Kornelia Ender was quite a swimmer in the 1972 Summer Olympics, winning three silver medals for East Germany as a scrawny 13-year-old.
Four years later in Montreal, Ender strode to the pool with the same slim waist but with the shoulders and upper arms of a wrestler. She swam four events, won four gold medals and set four world records.
Little did the world know it was receiving its introduction to a saga that carries on today and that, if you ask the experts, may never end.
Ender admitted 15 years later that East German officials had pumped her full of unidentified drugs, causing her to gain 18 pounds of muscle in the run-up to the Games. Around the same time in 1991, former NFL lineman Lyle Alzado lay withering and dying from a brain tumor, the first suspected casualty of that league's doping outbreak.
Seven years later, a reporter noted a bottle labeled androstenedione in the locker of mammoth slugger Mark McGwire, who stood a few home runs short of eclipsing Roger Maris' 37-year-old season record.
So began baseball's steroid song, which hit another low note this week with the release of a book excerpt detailing Barry Bonds' alleged heavy use of performance enhancers. Also this week, Dr. James Shortt, physician to several Carolina Panthers, pleaded guilty to federal steroid charges.

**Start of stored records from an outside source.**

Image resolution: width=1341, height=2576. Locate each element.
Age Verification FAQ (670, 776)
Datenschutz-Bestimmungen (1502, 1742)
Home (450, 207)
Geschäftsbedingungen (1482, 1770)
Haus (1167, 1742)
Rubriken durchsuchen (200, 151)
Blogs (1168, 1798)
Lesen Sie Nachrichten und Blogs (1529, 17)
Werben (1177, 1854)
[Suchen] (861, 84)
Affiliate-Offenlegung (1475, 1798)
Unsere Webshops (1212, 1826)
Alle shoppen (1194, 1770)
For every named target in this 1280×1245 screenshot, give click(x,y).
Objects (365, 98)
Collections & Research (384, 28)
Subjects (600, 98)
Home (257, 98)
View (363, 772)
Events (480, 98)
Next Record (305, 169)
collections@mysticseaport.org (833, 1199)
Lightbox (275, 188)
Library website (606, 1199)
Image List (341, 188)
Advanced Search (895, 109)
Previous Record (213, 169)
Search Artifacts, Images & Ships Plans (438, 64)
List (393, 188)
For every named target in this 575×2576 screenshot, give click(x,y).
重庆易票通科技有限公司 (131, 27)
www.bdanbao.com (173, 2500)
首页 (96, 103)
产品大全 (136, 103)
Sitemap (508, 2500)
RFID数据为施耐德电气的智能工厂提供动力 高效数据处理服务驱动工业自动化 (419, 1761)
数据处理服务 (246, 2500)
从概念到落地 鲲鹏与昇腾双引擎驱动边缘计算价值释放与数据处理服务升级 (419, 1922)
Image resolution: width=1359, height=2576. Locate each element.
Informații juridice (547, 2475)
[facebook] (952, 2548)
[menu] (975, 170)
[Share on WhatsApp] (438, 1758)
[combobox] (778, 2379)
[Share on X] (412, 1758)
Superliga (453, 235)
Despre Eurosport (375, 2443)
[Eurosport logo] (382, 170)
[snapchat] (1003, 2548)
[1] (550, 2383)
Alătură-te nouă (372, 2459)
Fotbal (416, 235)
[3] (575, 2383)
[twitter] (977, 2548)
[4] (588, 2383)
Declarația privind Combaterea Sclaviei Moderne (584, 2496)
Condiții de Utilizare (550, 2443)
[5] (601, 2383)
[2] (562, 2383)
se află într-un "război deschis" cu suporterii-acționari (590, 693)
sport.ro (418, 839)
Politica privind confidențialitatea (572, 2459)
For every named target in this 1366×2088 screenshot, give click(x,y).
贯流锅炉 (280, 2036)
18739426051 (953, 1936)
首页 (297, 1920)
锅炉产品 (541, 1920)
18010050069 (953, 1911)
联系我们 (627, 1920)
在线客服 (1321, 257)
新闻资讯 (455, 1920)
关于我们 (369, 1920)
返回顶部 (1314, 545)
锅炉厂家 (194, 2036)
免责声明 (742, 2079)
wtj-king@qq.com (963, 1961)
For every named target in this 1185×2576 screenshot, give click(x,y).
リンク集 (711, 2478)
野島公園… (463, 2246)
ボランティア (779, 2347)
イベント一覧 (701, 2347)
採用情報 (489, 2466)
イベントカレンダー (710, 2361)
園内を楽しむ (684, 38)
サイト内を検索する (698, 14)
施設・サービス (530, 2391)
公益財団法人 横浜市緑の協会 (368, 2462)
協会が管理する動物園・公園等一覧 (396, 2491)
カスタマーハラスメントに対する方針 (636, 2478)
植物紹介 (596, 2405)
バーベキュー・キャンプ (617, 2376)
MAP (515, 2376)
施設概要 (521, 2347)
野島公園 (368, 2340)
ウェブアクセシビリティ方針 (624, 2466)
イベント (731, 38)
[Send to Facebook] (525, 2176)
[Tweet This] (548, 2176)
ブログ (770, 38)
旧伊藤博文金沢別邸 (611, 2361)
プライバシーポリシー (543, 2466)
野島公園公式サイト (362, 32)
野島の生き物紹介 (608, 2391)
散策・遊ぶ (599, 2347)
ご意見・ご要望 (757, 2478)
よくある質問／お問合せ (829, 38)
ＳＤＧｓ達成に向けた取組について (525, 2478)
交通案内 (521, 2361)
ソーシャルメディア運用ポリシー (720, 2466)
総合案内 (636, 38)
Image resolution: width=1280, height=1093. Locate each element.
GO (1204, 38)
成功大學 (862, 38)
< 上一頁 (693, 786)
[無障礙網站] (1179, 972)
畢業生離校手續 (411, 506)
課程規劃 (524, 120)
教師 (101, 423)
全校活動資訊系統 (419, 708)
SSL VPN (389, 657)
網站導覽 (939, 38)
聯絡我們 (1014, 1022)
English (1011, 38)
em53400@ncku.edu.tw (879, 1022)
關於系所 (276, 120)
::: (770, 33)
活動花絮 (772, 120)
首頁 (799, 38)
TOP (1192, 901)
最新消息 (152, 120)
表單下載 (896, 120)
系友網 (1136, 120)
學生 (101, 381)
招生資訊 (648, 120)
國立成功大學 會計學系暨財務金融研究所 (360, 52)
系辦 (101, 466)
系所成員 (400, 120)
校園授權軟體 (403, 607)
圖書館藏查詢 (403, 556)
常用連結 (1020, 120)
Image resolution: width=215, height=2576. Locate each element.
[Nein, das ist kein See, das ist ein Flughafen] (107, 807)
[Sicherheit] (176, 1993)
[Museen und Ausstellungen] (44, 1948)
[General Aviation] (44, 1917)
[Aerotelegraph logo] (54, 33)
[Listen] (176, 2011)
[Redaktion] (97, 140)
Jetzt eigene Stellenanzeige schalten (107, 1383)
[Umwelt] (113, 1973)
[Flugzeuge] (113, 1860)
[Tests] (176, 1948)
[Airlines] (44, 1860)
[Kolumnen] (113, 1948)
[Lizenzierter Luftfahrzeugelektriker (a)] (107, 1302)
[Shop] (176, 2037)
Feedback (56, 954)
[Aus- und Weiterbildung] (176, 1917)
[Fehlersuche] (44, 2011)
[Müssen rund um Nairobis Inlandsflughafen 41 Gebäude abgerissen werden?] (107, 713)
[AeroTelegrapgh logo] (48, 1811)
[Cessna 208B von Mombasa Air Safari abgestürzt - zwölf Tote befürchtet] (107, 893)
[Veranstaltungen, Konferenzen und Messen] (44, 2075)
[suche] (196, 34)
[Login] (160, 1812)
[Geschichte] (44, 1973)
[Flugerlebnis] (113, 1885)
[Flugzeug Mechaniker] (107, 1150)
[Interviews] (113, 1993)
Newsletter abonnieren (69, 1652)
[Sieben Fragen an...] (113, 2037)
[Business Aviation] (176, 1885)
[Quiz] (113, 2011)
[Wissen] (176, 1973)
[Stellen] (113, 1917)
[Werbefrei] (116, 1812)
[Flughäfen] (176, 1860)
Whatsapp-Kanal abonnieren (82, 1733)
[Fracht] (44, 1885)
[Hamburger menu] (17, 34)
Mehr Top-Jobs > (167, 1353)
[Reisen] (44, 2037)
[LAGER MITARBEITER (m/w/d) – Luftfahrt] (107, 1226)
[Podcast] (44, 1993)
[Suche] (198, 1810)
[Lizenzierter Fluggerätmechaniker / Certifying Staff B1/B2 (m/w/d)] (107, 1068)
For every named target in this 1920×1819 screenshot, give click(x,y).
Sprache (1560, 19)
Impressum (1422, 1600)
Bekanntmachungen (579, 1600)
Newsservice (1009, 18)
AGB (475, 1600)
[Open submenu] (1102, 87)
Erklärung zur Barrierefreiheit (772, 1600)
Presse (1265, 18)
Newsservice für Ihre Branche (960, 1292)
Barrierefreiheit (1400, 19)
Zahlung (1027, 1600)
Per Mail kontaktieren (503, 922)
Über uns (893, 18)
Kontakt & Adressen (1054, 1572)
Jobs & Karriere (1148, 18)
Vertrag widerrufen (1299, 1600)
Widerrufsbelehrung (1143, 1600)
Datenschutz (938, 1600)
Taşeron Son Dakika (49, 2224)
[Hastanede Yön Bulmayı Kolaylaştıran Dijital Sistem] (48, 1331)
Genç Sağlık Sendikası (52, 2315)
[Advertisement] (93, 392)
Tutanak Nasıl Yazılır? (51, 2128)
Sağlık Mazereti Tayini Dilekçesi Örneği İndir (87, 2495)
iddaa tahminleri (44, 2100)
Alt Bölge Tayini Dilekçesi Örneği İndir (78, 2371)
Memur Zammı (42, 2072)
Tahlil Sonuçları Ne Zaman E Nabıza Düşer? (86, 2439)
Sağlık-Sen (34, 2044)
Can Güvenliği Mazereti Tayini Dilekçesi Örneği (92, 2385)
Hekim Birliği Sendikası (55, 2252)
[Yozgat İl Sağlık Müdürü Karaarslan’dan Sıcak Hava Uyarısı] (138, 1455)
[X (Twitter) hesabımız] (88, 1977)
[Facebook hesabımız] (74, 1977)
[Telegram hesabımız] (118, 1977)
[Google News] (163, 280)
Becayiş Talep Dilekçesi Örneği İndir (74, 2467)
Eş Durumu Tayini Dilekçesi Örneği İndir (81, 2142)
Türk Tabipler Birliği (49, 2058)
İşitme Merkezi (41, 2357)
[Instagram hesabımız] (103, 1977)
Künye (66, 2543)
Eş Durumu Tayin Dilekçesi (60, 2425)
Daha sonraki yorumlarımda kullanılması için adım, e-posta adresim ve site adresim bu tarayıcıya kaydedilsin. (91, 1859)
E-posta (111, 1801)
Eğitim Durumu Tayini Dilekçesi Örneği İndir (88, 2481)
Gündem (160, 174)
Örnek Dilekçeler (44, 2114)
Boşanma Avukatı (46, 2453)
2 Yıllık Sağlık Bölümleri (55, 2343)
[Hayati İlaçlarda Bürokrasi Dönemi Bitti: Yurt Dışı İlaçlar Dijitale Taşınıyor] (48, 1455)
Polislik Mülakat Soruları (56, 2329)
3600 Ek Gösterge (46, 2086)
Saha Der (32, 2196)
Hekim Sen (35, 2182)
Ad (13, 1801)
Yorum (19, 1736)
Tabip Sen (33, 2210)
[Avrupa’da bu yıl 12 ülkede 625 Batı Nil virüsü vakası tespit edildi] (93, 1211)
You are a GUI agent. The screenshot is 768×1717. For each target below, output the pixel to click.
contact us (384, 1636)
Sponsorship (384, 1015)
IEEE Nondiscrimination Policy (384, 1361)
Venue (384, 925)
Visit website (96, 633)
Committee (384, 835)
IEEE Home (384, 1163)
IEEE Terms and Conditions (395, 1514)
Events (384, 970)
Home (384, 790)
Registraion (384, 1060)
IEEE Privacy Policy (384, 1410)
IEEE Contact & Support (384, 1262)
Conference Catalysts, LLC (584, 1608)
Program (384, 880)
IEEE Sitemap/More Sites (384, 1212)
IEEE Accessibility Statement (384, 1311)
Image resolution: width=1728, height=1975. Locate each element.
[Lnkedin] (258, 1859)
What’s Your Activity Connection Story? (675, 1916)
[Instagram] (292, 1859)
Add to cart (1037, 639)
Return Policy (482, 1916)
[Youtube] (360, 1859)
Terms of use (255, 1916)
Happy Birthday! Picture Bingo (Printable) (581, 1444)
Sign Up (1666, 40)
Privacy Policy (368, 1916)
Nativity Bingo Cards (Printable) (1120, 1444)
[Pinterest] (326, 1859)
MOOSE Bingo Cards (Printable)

Thirty years have passed since Montreal. Steroids have become illegal in the United States, and the governing bodies of most Olympic and pro sports have widened testing policies and toughened penalties. But the sense that doping is somehow intrinsic to athletes' lust for self-improvement is stronger than ever.
"In the world of high-stakes professional sports, you have to assume the incentives make doping irresistible," said John Hoberman, a University of Texas professor who has studied the subject since the 1980s. "To assume otherwise is to assume the whole mentality of athletic subcultures can change overnight. Twenty years has taught me to expect otherwise."
The audience may show outrage at Bonds but shows few signs of wanting deeper change, said Dr. William Howard, a specialist in sports medicine at Union Memorial Hospital.
"The public has gotten used to these cartoon characters, coming out with 18-inch biceps like the Incredible Hulk," he said. "And people like it. They don't want to go back to the 1950s."